> _How to complete this task_: Search the records for the string "preferenze" and return each line that has it.

> _Data to examine_:
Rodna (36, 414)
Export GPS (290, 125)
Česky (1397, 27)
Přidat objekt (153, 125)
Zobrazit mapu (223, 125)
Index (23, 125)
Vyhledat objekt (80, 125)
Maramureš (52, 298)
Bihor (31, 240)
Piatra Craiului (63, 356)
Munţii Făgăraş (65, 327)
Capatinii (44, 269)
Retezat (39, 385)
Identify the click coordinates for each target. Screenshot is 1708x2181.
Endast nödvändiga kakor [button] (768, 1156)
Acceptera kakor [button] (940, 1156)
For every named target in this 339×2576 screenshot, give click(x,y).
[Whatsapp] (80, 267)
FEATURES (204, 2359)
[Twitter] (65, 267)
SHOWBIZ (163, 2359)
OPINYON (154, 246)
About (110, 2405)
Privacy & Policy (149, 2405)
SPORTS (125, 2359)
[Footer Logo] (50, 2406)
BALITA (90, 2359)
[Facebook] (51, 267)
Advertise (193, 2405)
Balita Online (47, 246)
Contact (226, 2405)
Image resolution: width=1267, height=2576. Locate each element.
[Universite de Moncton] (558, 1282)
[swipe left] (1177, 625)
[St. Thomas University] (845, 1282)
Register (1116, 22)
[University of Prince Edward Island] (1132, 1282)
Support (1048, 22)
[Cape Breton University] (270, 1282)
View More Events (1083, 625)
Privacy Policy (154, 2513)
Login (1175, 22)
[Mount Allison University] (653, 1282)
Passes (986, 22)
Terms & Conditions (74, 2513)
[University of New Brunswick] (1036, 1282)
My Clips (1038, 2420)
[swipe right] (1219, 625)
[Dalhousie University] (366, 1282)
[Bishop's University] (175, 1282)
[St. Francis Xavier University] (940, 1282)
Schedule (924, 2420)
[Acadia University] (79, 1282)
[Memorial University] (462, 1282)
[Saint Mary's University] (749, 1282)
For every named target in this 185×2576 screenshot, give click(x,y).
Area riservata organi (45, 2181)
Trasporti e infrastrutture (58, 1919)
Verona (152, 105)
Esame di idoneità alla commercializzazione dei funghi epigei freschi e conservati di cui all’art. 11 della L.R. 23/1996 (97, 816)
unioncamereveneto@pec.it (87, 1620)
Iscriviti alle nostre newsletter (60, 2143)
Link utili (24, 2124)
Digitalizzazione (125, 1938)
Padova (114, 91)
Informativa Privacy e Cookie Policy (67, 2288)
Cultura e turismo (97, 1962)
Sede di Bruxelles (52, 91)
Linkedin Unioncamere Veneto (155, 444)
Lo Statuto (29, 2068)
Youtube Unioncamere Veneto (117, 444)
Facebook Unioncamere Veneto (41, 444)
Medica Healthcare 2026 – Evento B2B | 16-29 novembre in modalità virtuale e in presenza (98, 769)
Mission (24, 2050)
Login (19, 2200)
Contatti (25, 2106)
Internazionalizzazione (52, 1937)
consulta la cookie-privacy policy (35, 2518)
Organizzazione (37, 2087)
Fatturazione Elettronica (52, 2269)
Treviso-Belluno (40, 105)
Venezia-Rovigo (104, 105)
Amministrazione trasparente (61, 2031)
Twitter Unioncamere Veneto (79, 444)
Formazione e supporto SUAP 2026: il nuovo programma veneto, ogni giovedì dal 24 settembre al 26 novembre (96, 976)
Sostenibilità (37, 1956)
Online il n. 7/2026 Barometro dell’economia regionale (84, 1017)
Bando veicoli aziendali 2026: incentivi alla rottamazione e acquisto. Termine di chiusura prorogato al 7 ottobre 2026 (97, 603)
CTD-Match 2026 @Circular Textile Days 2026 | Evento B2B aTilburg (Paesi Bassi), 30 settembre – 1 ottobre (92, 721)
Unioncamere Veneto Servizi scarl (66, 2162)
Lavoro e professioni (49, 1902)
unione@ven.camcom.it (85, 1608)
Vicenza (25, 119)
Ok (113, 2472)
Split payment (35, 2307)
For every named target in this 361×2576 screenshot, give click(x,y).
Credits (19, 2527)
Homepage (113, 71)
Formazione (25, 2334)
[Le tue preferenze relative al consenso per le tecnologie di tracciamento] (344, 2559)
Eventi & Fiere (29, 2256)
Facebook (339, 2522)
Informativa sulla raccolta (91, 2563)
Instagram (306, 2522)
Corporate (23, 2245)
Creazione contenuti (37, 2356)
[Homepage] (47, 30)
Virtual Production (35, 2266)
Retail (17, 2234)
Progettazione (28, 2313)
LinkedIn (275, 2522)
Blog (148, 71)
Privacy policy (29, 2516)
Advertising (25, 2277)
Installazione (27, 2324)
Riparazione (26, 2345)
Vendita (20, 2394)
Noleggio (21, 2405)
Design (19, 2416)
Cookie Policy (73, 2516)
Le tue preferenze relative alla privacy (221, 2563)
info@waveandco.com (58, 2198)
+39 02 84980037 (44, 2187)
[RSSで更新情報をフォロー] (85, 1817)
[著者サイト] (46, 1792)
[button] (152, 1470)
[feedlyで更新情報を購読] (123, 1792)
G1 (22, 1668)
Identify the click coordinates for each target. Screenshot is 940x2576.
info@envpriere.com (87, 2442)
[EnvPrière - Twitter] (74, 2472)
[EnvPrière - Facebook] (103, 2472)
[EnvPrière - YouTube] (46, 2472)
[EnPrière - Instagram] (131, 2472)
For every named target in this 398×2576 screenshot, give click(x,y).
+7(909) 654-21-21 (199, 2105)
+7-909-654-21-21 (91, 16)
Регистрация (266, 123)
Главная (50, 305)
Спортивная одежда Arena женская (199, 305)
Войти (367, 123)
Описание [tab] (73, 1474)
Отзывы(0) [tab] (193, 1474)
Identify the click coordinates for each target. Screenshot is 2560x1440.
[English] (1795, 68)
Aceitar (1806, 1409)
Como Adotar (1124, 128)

> _Result for this exercise_:
[Le tue preferenze relative al consenso per le tecnologie di tracciamento] (344, 2559)
Le tue preferenze relative alla privacy (221, 2563)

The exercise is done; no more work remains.